Visual Question Answering using CNN-LSTM based Stacked Attention Model

Custom Neural Network architecture based on stacking image embeddings from CNNs (ResNet 152) and question embeddings from LSTMs to predict correct answers for context relevant questions about the images in VQA 1 validation dataset. The model accuracy is 55.7 % using the standard VQA evaluation metric, within 5 % range of the state-of-the-art model.

Prerequisites

Python 2.7 (Anaconda distribution favorable)
Keras 1.1.1
TensorFlow 0.9.0

Getting Started

Download the Training images from http://msvocds.blob.core.windows.net/coco2014/train2014.zip and validation images from http://msvocds.blob.core.windows.net/coco2014/val2014.zip
Run create_batch_directories.py in new_data folder after changing the appropiate paths. Zip all the individual folders. There should be around 1798 zipped files.
Run the keras_maps_extractor.py in the final_features folder to obtain the image maps.
Run the embed_attention_vqa.py in Stacked_Attention_Models to obtain the model configurations after the first epoch.
Run the continue_embed_vqa.py in Stacked_Attention_Models to execute the training procedure batch-wise.

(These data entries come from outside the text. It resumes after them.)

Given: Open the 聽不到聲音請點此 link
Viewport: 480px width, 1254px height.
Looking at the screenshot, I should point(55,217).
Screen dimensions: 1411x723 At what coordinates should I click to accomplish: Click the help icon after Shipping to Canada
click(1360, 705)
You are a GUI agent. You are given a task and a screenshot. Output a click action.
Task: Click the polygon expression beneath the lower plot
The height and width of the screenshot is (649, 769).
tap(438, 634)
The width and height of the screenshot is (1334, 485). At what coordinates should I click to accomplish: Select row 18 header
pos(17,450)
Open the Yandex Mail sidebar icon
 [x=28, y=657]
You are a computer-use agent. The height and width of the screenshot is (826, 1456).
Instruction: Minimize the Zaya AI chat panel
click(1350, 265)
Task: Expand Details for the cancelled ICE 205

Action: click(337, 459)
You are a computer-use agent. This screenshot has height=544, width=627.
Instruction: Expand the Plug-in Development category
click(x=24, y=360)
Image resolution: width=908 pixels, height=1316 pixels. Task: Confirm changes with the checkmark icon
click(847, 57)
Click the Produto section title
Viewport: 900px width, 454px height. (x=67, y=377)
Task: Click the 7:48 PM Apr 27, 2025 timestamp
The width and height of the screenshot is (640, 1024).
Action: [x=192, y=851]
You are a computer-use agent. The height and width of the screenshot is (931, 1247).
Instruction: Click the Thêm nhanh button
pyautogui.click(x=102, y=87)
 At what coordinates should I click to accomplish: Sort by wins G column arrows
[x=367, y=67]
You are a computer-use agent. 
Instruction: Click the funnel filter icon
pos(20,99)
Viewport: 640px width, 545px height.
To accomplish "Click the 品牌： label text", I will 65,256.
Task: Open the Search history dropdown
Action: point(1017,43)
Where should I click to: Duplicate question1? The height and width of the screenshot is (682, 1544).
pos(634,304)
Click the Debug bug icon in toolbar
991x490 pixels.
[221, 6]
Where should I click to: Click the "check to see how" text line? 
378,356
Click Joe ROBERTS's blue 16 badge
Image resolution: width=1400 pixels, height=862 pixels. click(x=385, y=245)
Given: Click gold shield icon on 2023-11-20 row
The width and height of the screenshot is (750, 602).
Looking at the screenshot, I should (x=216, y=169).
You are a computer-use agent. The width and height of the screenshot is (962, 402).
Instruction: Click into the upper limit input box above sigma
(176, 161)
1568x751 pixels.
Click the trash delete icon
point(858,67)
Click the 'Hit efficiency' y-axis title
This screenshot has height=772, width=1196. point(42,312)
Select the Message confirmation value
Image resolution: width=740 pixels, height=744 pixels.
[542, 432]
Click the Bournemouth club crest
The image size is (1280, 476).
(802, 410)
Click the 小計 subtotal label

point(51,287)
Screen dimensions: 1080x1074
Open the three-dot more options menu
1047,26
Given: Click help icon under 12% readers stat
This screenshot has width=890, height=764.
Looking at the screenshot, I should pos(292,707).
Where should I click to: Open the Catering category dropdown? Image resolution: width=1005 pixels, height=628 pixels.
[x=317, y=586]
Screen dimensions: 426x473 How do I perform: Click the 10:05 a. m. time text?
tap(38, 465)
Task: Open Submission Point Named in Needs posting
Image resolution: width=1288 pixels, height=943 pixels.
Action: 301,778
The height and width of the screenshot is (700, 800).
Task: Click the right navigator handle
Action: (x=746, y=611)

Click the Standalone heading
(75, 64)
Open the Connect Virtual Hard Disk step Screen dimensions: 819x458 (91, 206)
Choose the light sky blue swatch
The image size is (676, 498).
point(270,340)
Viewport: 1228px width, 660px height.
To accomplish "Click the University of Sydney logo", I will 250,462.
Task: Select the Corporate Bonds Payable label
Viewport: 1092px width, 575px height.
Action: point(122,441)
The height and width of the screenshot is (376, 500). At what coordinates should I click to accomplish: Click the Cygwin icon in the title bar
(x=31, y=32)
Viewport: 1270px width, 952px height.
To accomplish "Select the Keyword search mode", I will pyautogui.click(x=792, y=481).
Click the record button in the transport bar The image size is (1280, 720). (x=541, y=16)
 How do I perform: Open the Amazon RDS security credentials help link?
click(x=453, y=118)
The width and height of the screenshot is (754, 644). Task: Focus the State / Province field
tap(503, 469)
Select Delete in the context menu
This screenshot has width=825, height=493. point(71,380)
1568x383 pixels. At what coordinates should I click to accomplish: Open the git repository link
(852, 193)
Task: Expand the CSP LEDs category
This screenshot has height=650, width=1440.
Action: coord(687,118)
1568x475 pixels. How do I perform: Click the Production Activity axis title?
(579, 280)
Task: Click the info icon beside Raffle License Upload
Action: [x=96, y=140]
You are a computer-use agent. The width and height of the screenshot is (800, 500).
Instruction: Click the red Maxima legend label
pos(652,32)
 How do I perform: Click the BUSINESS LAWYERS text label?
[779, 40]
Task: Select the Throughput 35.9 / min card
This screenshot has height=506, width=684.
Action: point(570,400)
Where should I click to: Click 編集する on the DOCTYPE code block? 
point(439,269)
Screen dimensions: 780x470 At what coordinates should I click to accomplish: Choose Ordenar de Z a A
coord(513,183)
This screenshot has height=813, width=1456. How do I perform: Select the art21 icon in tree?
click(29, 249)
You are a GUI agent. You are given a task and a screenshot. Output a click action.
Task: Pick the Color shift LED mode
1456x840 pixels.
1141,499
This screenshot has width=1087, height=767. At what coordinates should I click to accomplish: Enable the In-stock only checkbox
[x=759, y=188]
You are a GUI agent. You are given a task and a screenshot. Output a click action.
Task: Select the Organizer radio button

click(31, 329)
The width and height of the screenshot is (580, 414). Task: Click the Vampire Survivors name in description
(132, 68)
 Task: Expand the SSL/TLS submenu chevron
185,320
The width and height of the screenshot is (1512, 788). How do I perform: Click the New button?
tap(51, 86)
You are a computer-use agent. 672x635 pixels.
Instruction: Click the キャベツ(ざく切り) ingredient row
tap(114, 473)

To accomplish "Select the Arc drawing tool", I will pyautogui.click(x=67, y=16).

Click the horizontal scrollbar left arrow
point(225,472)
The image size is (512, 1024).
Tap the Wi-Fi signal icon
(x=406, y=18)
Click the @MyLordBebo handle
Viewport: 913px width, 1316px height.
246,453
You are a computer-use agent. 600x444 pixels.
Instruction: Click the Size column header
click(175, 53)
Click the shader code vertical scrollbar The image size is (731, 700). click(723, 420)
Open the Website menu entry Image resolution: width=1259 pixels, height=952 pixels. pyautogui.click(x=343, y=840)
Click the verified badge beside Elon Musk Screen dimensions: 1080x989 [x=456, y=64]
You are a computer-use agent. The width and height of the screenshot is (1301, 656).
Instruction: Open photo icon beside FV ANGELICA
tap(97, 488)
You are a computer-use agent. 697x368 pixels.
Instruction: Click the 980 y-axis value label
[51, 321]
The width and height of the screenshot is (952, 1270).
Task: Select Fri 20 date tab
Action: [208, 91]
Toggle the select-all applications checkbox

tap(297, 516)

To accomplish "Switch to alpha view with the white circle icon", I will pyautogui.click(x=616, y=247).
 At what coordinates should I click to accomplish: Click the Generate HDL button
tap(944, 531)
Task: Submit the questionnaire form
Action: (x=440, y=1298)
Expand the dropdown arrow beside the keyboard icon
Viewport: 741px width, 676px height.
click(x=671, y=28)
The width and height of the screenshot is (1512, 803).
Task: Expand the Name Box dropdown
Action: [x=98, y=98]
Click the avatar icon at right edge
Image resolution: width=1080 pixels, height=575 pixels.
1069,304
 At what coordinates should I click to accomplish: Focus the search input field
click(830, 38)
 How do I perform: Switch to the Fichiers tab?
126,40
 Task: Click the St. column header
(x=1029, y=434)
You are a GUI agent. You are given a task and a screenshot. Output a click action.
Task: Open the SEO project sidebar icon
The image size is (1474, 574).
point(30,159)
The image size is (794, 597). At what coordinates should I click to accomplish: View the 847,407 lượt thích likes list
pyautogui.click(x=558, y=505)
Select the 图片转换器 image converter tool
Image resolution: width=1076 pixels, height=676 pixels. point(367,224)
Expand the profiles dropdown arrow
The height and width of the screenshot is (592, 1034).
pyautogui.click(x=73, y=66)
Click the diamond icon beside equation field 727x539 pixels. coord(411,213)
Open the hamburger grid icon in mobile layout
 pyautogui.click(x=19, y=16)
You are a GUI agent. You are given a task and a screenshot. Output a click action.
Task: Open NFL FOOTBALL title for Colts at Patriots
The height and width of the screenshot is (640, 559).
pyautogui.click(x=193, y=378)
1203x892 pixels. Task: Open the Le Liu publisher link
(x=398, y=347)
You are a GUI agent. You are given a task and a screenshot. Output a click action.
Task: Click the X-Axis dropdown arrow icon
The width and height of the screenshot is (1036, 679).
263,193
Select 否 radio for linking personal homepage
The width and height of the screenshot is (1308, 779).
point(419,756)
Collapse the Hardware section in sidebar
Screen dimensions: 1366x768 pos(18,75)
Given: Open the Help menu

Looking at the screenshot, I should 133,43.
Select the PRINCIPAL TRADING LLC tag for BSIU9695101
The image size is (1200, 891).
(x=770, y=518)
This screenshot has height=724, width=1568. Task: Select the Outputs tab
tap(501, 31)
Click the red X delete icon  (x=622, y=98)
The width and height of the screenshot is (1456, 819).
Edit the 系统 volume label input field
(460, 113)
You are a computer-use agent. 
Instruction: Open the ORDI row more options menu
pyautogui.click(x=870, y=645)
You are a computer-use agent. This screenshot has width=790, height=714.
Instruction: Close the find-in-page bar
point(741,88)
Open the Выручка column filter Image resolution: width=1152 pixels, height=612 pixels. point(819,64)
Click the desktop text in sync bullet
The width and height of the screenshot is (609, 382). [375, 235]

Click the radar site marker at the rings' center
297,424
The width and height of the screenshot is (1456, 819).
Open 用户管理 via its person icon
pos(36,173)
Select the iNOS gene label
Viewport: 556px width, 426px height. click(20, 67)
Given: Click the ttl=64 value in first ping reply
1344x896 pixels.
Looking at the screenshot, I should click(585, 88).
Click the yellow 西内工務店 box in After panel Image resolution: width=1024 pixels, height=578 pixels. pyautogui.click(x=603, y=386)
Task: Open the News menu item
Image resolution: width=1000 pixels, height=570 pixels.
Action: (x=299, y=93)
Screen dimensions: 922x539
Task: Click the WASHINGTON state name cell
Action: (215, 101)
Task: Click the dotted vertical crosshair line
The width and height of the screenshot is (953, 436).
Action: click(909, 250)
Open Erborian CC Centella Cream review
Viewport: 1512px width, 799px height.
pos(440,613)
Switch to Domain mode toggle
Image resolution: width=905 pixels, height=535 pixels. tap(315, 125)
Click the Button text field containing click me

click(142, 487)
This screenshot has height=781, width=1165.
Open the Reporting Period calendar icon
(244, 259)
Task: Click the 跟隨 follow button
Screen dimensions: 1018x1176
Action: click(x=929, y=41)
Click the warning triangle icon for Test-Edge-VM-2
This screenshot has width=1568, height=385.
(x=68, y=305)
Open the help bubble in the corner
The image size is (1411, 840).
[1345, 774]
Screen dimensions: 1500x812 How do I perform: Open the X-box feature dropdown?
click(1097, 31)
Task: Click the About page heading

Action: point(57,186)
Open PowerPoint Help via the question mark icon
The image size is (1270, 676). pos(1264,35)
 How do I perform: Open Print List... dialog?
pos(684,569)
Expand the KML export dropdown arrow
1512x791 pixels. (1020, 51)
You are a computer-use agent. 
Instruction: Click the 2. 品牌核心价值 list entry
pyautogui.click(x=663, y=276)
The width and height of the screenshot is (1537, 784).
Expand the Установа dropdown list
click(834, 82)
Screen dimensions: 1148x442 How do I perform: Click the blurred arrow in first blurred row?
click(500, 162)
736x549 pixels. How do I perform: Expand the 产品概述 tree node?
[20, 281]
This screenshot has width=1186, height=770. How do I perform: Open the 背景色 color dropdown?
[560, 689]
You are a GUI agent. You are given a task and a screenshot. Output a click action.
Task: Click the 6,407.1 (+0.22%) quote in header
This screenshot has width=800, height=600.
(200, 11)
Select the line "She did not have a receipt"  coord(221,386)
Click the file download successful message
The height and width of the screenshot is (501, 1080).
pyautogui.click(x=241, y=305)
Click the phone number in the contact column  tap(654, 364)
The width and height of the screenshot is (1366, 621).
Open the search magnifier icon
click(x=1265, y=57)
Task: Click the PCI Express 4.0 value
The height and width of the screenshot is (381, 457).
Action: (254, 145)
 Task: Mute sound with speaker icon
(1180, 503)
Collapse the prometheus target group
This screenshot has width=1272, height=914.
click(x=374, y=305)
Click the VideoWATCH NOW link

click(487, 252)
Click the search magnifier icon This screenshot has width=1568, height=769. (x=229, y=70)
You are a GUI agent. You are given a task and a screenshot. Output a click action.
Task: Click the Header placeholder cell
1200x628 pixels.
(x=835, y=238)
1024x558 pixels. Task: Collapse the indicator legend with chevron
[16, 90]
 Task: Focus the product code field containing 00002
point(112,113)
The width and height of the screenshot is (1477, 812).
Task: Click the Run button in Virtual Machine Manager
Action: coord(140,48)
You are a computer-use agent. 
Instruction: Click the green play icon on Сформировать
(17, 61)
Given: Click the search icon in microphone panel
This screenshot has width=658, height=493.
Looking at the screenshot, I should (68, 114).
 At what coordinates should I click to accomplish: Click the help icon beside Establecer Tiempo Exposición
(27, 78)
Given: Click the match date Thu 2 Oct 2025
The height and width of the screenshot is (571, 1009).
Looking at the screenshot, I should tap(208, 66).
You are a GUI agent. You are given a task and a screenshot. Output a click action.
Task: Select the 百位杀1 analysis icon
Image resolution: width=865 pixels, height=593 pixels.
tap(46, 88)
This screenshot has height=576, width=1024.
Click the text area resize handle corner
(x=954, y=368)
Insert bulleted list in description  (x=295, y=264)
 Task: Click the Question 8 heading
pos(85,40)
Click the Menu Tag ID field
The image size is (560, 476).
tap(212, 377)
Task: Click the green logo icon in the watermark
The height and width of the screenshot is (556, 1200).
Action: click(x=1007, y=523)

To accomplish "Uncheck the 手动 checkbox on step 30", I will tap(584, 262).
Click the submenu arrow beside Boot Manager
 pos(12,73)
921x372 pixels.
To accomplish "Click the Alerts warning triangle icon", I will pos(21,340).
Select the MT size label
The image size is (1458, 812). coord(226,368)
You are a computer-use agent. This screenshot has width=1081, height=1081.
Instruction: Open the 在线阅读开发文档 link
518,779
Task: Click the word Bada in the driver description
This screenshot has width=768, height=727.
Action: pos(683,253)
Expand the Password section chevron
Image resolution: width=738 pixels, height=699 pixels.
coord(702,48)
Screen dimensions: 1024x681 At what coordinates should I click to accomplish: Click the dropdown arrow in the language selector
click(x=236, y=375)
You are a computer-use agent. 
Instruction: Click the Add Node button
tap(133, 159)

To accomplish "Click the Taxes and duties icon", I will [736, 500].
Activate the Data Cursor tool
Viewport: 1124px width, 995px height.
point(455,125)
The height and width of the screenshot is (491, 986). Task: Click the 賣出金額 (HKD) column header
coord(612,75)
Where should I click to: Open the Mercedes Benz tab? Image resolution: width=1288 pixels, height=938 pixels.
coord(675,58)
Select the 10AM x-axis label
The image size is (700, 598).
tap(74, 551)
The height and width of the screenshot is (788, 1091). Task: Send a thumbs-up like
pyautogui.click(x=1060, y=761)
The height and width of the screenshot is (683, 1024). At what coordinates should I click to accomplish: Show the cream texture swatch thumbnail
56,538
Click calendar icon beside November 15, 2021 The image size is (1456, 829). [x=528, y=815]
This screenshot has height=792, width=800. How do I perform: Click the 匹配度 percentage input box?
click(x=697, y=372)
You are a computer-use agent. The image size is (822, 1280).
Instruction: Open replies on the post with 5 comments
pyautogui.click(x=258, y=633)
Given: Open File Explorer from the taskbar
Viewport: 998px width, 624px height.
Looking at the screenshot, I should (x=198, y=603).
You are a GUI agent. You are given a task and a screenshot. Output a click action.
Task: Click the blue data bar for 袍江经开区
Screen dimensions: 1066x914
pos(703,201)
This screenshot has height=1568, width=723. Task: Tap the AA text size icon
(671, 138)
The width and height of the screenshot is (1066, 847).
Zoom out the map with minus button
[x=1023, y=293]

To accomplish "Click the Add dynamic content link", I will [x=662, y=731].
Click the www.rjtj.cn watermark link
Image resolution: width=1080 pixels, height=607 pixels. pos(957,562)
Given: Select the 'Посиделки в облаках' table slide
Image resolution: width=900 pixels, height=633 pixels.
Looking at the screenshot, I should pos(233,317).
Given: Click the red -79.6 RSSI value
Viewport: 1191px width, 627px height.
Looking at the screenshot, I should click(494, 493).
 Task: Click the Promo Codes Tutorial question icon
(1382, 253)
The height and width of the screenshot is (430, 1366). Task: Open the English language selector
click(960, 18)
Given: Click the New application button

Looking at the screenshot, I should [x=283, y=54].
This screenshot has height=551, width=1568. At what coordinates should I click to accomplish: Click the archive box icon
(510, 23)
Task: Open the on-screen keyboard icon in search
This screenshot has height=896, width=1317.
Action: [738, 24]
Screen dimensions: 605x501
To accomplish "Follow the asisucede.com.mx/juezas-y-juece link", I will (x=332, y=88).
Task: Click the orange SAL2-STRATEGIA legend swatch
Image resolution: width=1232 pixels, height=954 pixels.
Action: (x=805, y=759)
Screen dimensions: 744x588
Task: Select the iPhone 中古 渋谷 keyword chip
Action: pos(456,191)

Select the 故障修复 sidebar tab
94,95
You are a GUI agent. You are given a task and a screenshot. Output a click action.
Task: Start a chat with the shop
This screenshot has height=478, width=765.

The training is to be done in batches due to the large size of the dataset. Each batch of 128 images has image maps of size approximately 3 GB and there are around 1798 batches !
Run the embed_attention_predictions.py after loading the trained model and saving the weights in a separate file to obtain the prediction probabilities.
Run accuracy_code.py in misc folder to obtain the final accuracy in terms of the VQA metric.

Description of the files

nn_architectures.py

Keras implementation of the stacked attention model. It includes multiple neural network architectures with different hyperparameters. The final architecture is defined as functional_embed_network.

final_outputs

Includes the Neural Network training log describing the loss after each epoch. The best accuracy was at epoch 84, described in the accuracy_epoch_84

Soft Attention Models

Includes pure TensorFlow as well as Keras implementation of the soft attention models using the VGG features and the ResNet 152 features extracted through transfer learning and concatenated with the LSTM features. The best accuracy of the soft attention model is 53.5 %

Stacked Attention Models

Includes files for the stacked attention mechanism. embed_attention_vqa.py is the main file which handles the training procedure of the neural network. embed_attention_predictions.py handles the testing procedure by loading the saved model.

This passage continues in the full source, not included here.